YOUR INSTRUCTIONS: A word-for-word copy of the entries, with images excluded, is the expected answer.
******************************
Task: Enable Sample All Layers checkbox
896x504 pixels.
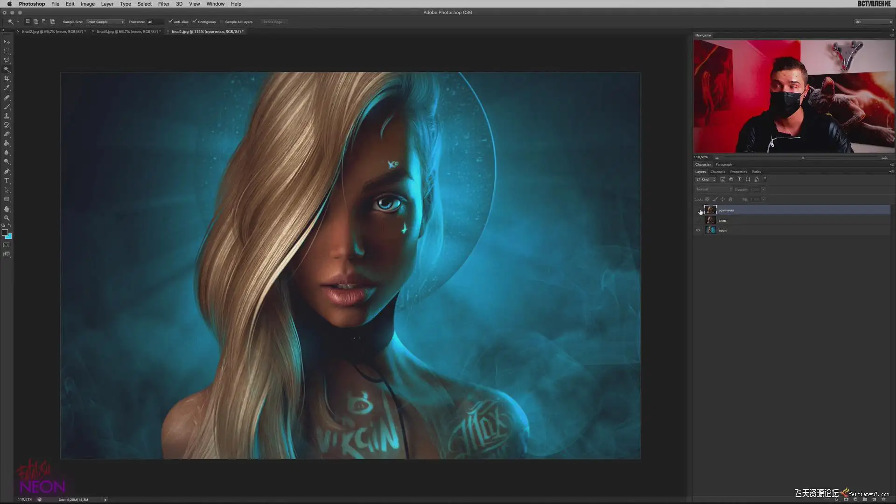Action: click(x=222, y=21)
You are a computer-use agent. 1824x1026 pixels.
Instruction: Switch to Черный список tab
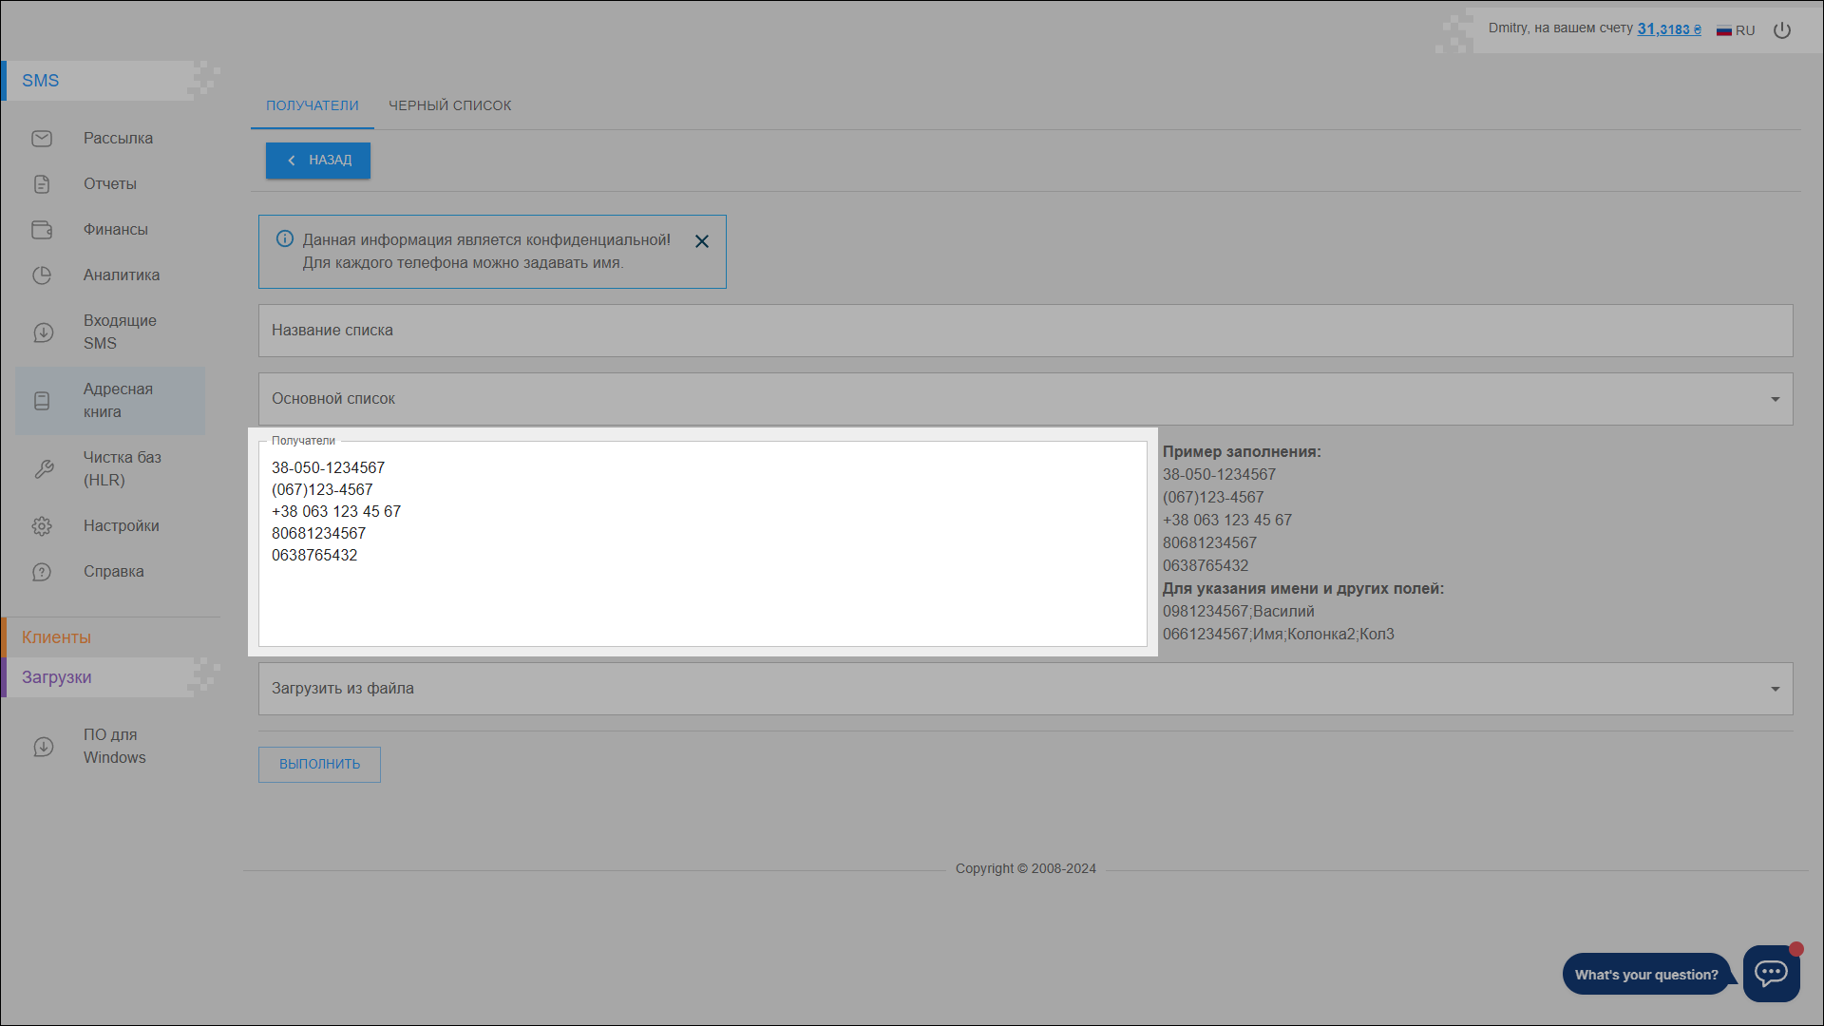point(449,105)
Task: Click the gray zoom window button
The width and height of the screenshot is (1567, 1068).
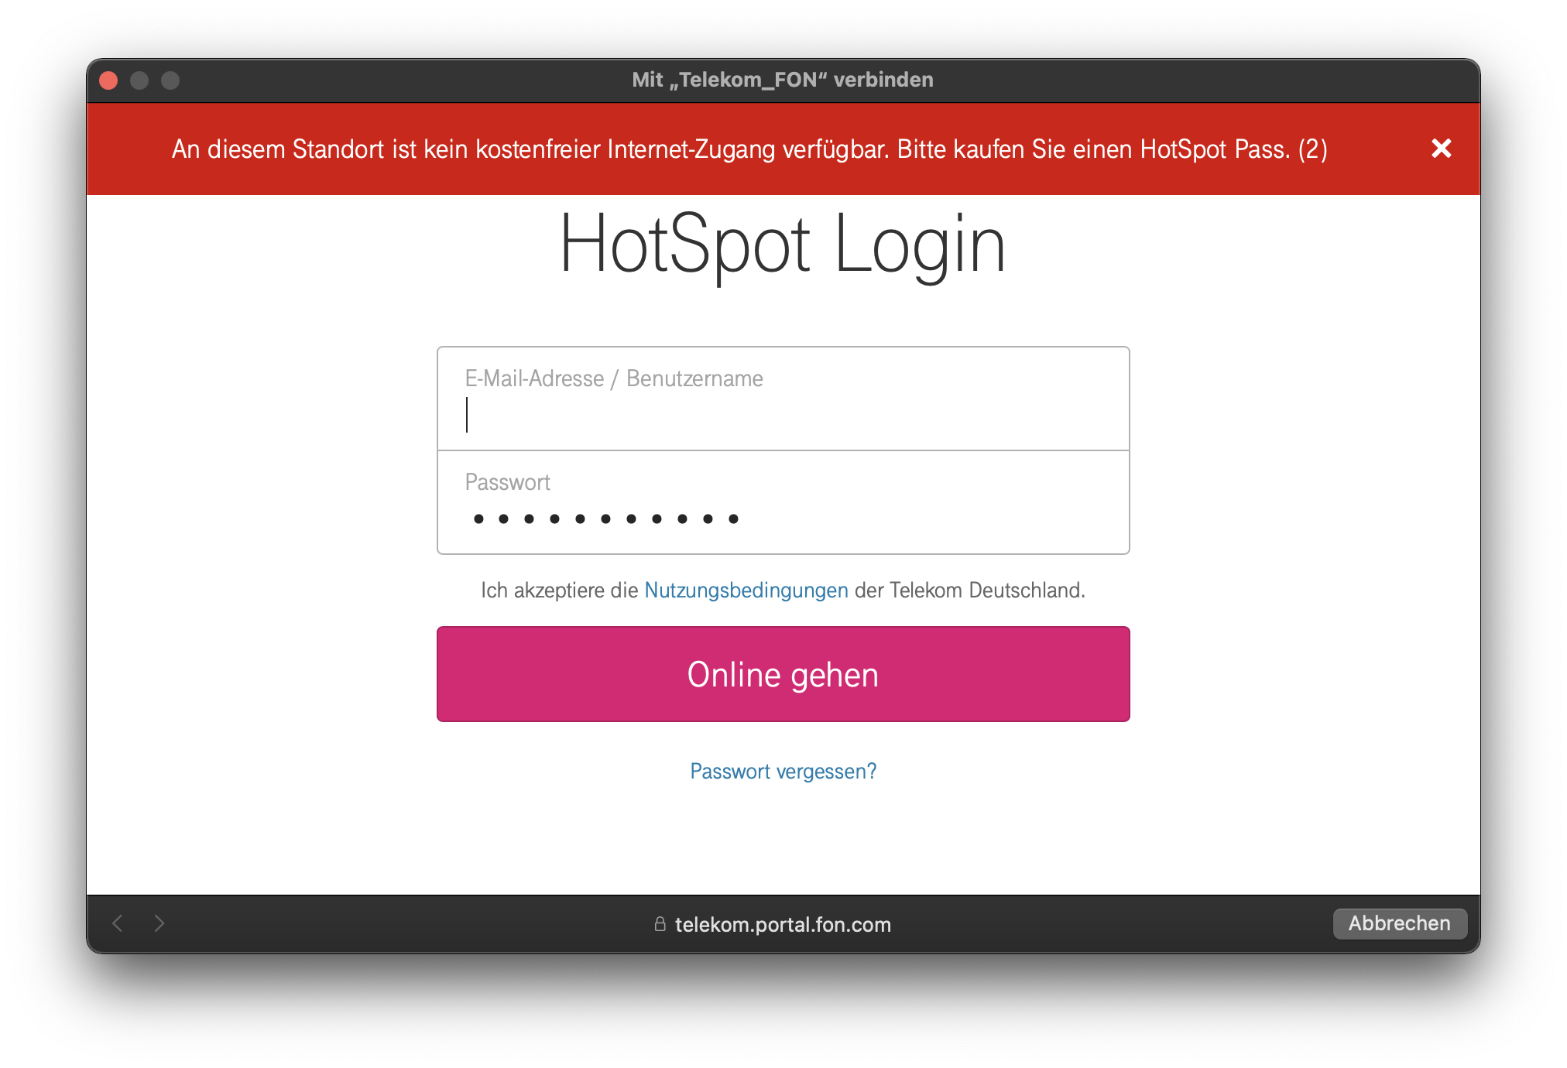Action: (x=170, y=80)
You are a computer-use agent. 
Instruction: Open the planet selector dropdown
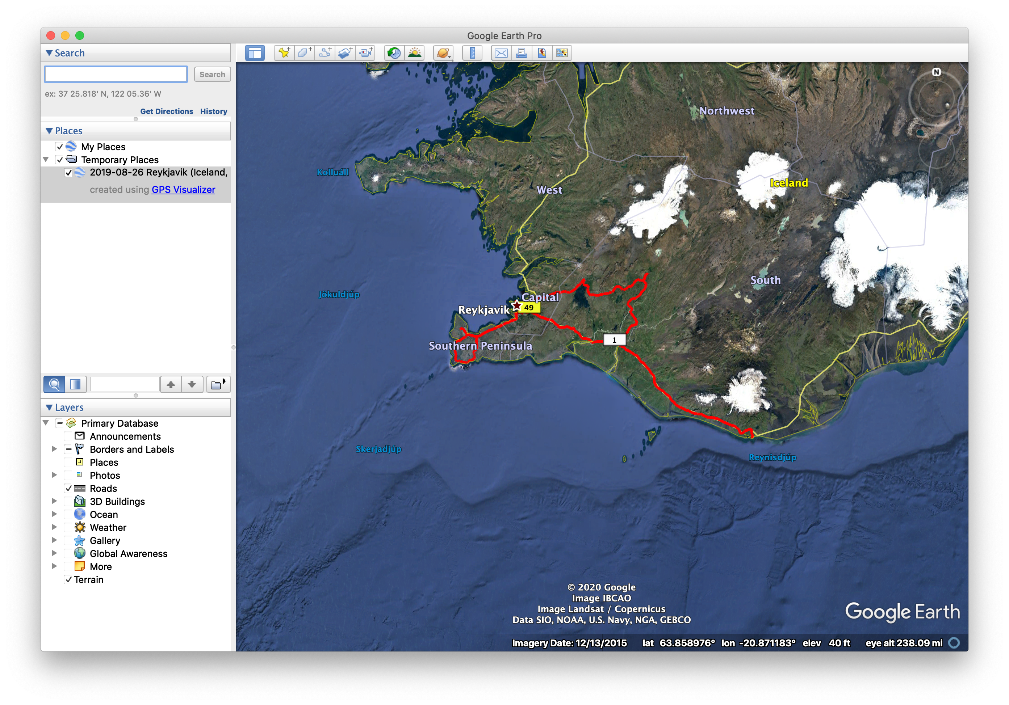pyautogui.click(x=443, y=53)
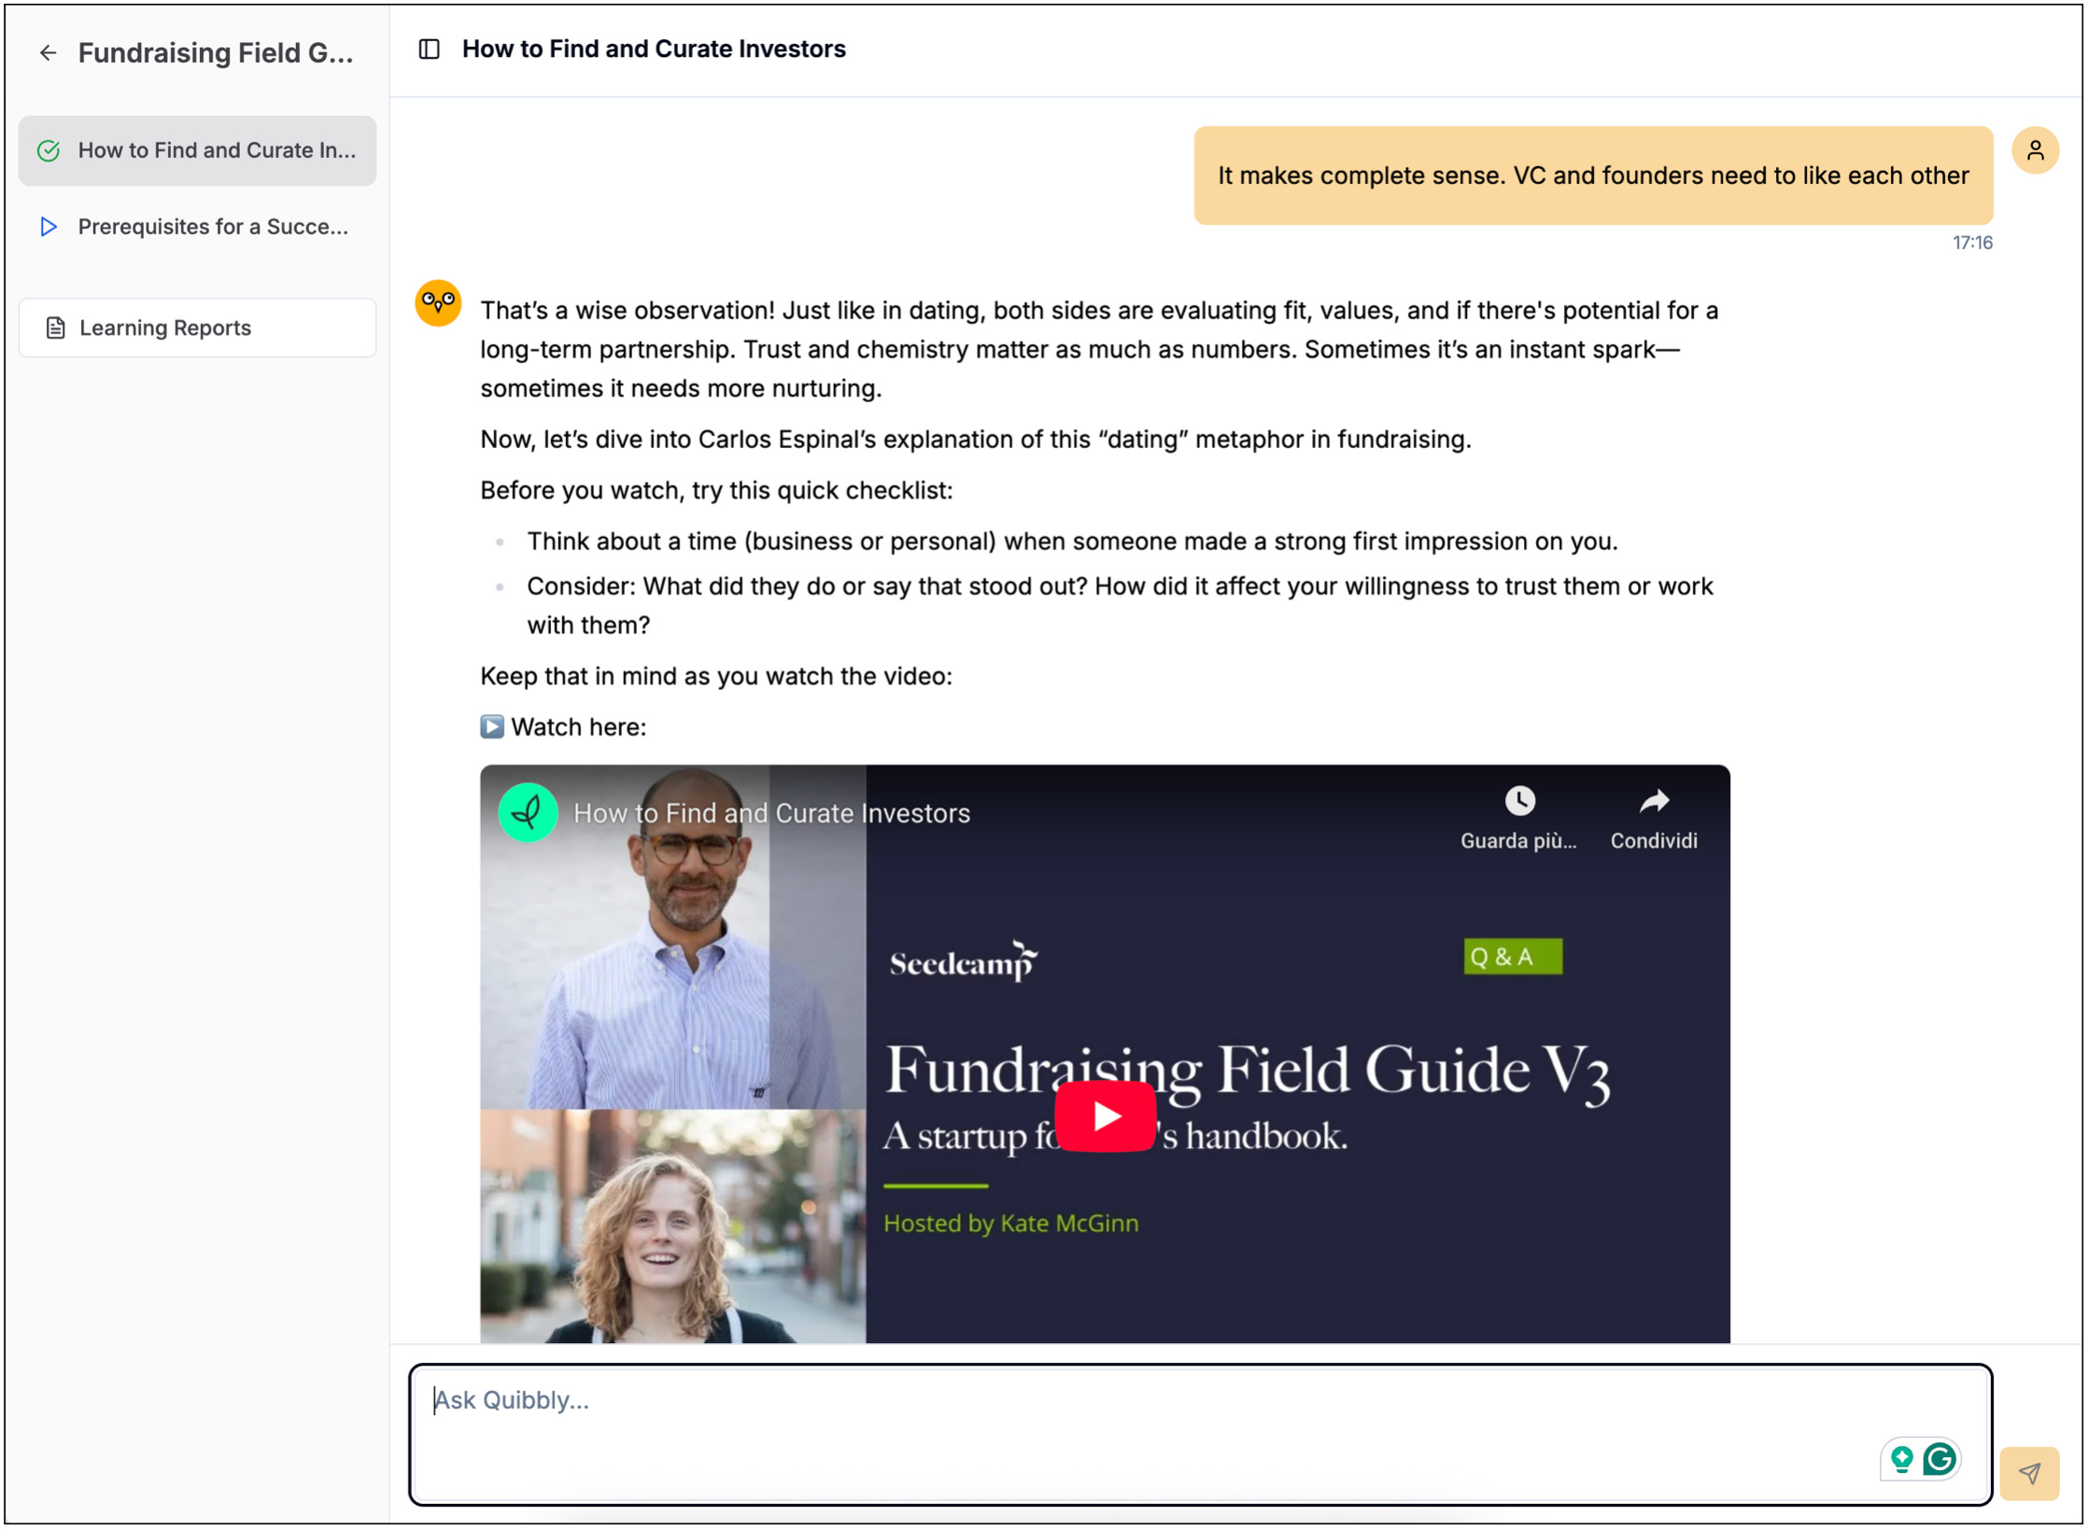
******************************
TASK ANSWER:
Task: Enable Sample All Layers checkbox
896x504 pixels.
Action: click(x=222, y=21)
You are a computer-use agent. 1824x1026 pixels.
Instruction: Switch to Черный список tab
point(449,105)
Task: Click the gray zoom window button
The width and height of the screenshot is (1567, 1068).
Action: (x=170, y=80)
You are a computer-use agent. 
Instruction: Open the planet selector dropdown
pyautogui.click(x=443, y=53)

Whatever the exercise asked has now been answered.